My dear Mr. Speaker:

I understand that the House may soon consider H.R. 5472, a bill to authorize the Corps of Engineers, Department of the Army, to undertake various river and harbor and flood control projects.

One project in this bill, that for Grand Prairie Region and Bayou Meto Basin, Arkansas, raises certain questions of national policy which I should like to bring to the attention of the House.

This project consists of two distinct parts, the first being flood control and major drainage in the Bayou Meto area, at an estimated cost of about $6,000,000, and the second being the provision of a supplemental water supply for farming in the Grand Prairie area, at an estimated cost of about $19,000,000.

In its present form, the bill would authorize both parts of the project for construction, but would authorize the appropriation of funds only for the flood control and major drainage feature.

There is general agreement that the flood control and major drainage features of the project are needed and should be authorized for construction by the Corps of Engineers, under the basic policies of the flood control laws.

There is also general agreement that there is need for the development of supplemental irrigation works in the Grand Prairie region, since the existing agricultural land use is dependent upon pumping from an underground water supply which is gradually diminishing. Supplemental water supplies are needed in order to maintain and expand local farming operations.

:::::

EXERCISE SET:
1 - Using the letter about H.R. 5472, decide whether each statement agrees with it and answer yes or no, quoting the words that settle it: (a) The supplemental water supply for farming in the Grand Prairie area is estimated to cost about $19,000,000. (b) In its present form, the bill would authorize the appropriation of funds for both parts of the project. (c) The underground water supply that Grand Prairie farming depends on is gradually increasing.
2 - Copy the passage of the letter about H.R. 5472 word for word, beginning at the words "My dear Mr." and stopping after "major drainage feature.".
3 - Write what comes next in the letter about H.R. 5472, starting after its last sentence.

Lines on where targets appear:
:::::

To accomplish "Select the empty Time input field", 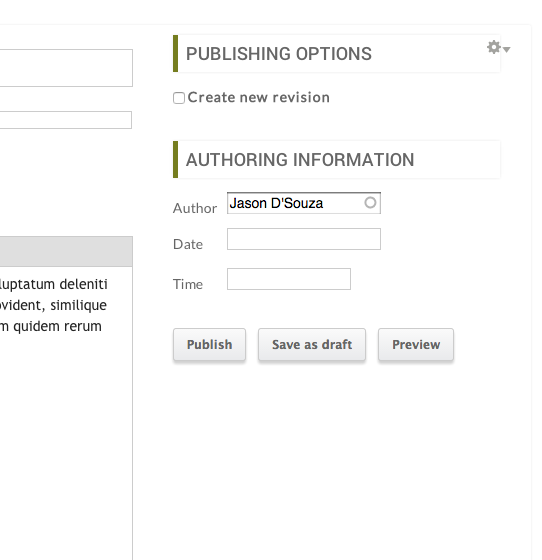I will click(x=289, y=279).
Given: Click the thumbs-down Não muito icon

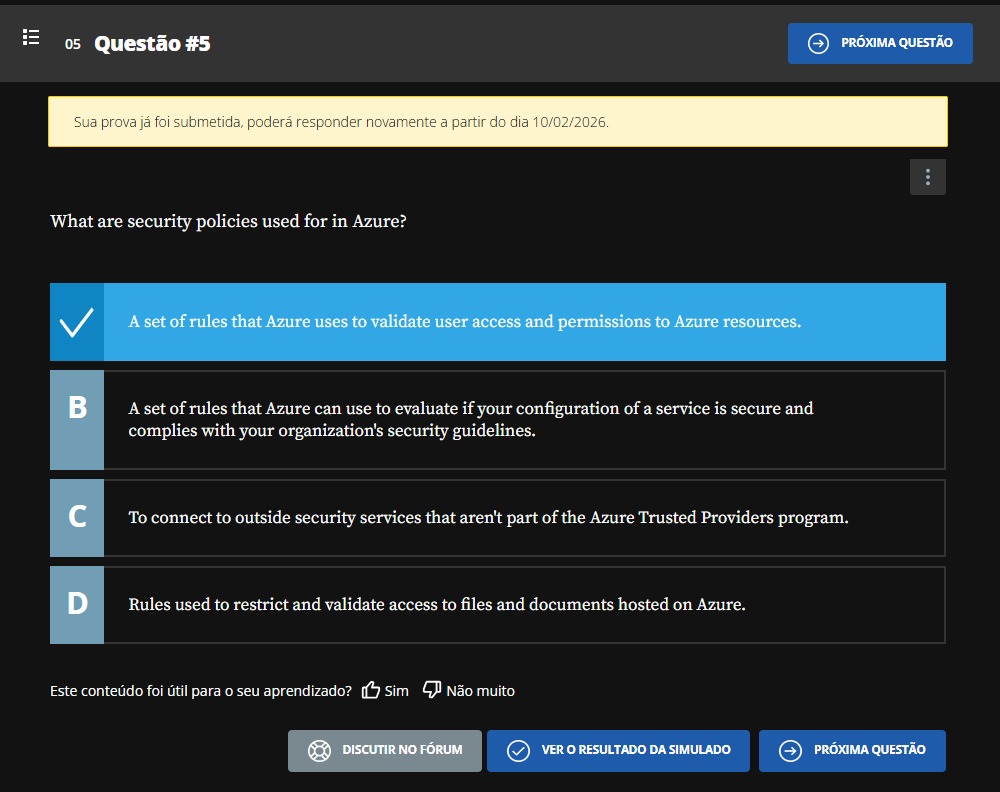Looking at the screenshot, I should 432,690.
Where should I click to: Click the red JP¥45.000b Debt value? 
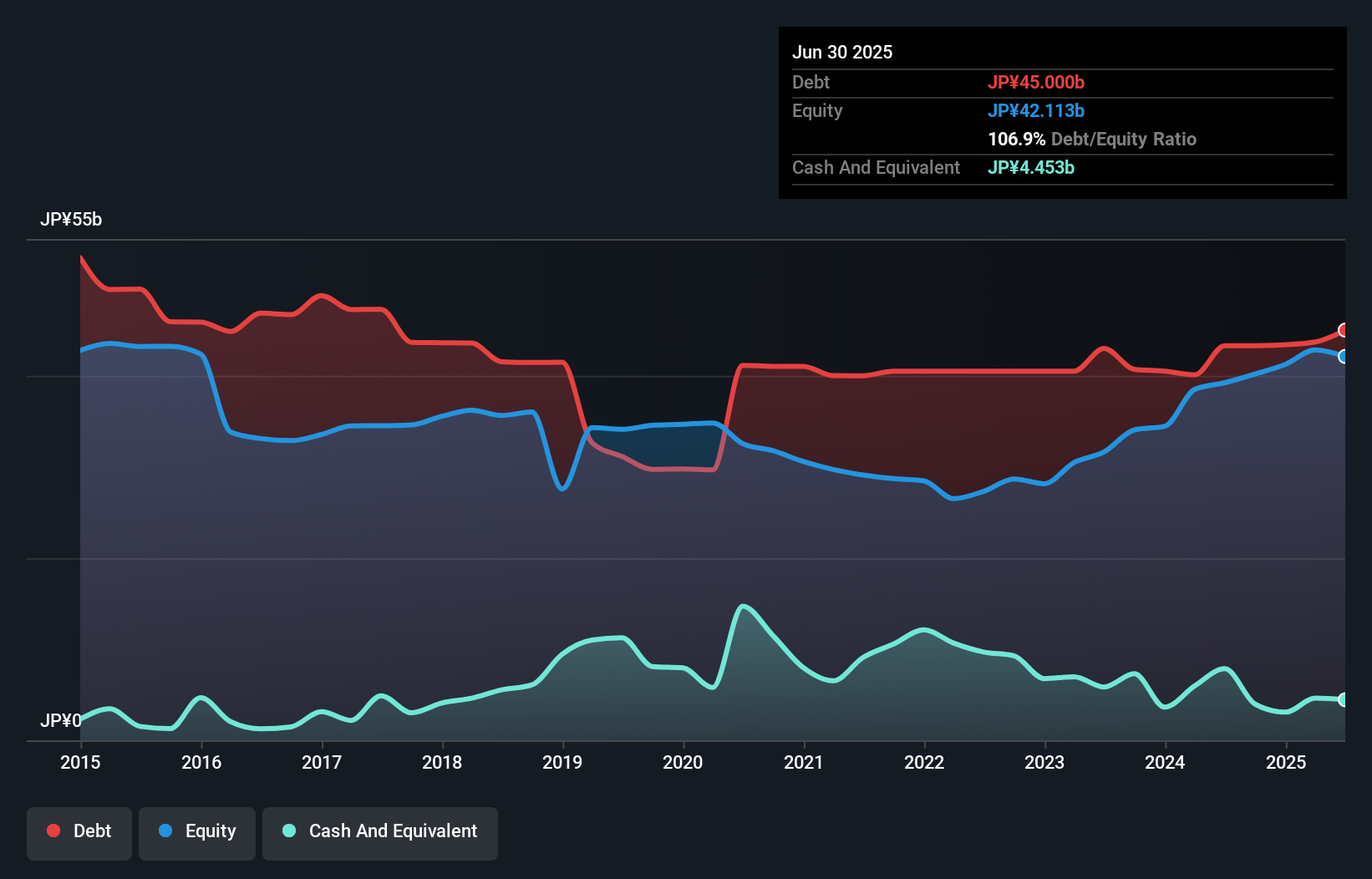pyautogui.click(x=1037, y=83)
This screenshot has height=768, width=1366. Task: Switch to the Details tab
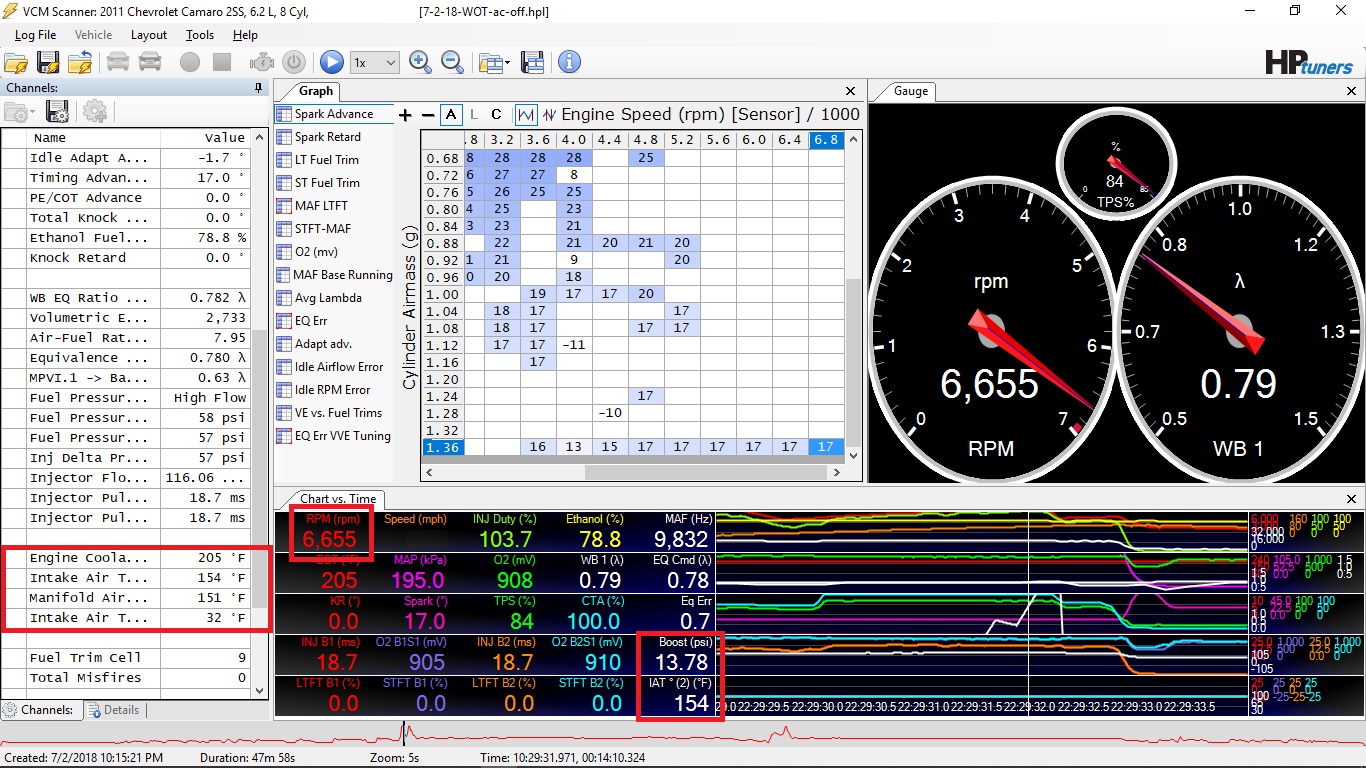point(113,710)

:::::

TASK-BY-TASK OUTPUTS:
1 -
(a) Yes: "the second being the provision of a supplemental water supply for farming in the Grand Prairie area, at an estimated cost of about $19,000,000."
(b) No: "but would authorize the appropriation of funds only for the flood control and major drainage feature."
(c) No: "pumping from an underground water supply which is gradually diminishing."

2 -
My dear Mr. Speaker:

I understand that the House may soon consider H.R. 5472, a bill to authorize the Corps of Engineers, Department of the Army, to undertake various river and harbor and flood control projects.

One project in this bill, that for Grand Prairie Region and Bayou Meto Basin, Arkansas, raises certain questions of national policy which I should like to bring to the attention of the House.

This project consists of two distinct parts, the first being flood control and major drainage in the Bayou Meto area, at an estimated cost of about $6,000,000, and the second being the provision of a supplemental water supply for farming in the Grand Prairie area, at an estimated cost of about $19,000,000.

In its present form, the bill would authorize both parts of the project for construction, but would authorize the appropriation of funds only for the flood control and major drainage feature.

3 -
However, the recommendations in the report of the Chief of Engineers for a pumping plant and canals to furnish needed supplemental water supplies raise important questions of national policy. These questions include the extent to which the cost of the irrigation works should be repaid to the Federal Government by the farmers to be benefited, the method of repayment, and the extent of individual landholdings which should benefit.

These matters are covered by the reclamation laws, and other Federal legislation concerning the furnishing of water supplies, in States where those laws have been applied. But this project will be located in Arkansas, where those laws have not been applied.

Therefore the policies established in connection with this project will be extremely important. They will be precedents for other water supply projects which may be constructed in the future in other States where present legislation has not been applied. They also involve the question of the Government treating equitably farmers with similar problems but who live in different areas.

Because of the complex nature of the problems involved, they should have the most careful study before this project is authorized, in order to make sure that the policies established for this one project are indeed equitable and form a desirable precedent for future work of a similar nature.

The House Committee on Public Works, in reporting this bill, recognized some of these difficulties, and limited the funds authorized for initiating the project to those needed for flood control and major drainage. This means that, although the irrigation development would be authorized by this bill, the appropriation of funds for that purpose would not be authorized. Consequently, further authorizations would be necessary before funds could be made available for the irrigation development and construction started.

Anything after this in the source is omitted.